---- DATA FOR REVIEW

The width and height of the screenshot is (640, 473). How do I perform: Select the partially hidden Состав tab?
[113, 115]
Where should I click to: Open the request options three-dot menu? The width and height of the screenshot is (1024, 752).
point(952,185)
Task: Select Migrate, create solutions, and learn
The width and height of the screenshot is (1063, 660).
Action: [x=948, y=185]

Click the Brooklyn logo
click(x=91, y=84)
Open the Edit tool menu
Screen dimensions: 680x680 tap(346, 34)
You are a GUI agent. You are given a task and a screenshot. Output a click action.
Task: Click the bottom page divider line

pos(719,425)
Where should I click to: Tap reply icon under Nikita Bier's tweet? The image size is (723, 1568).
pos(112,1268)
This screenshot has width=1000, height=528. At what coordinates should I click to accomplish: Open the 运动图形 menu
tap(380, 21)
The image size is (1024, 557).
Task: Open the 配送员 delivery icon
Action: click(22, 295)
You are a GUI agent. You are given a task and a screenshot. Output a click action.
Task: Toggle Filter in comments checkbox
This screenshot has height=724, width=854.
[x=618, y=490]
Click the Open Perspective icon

--------

§ **TASK TO COMPLETE**
After reading the records above, transcribe them verbatim.

§ **EXERCISE ANSWER**
The width and height of the screenshot is (640, 473). How do I perform: Select the partially hidden Состав tab?
[113, 115]
Where should I click to: Open the request options three-dot menu? The width and height of the screenshot is (1024, 752).
point(952,185)
Task: Select Migrate, create solutions, and learn
The width and height of the screenshot is (1063, 660).
Action: [x=948, y=185]

Click the Brooklyn logo
click(x=91, y=84)
Open the Edit tool menu
Screen dimensions: 680x680 tap(346, 34)
You are a GUI agent. You are given a task and a screenshot. Output a click action.
Task: Click the bottom page divider line

pos(719,425)
Where should I click to: Tap reply icon under Nikita Bier's tweet? The image size is (723, 1568).
pos(112,1268)
This screenshot has width=1000, height=528. At what coordinates should I click to accomplish: Open the 运动图形 menu
tap(380, 21)
The image size is (1024, 557).
Task: Open the 配送员 delivery icon
Action: click(22, 295)
You are a GUI agent. You are given a task and a screenshot. Output a click action.
Task: Toggle Filter in comments checkbox
This screenshot has height=724, width=854.
[x=618, y=490]
Click the Open Perspective icon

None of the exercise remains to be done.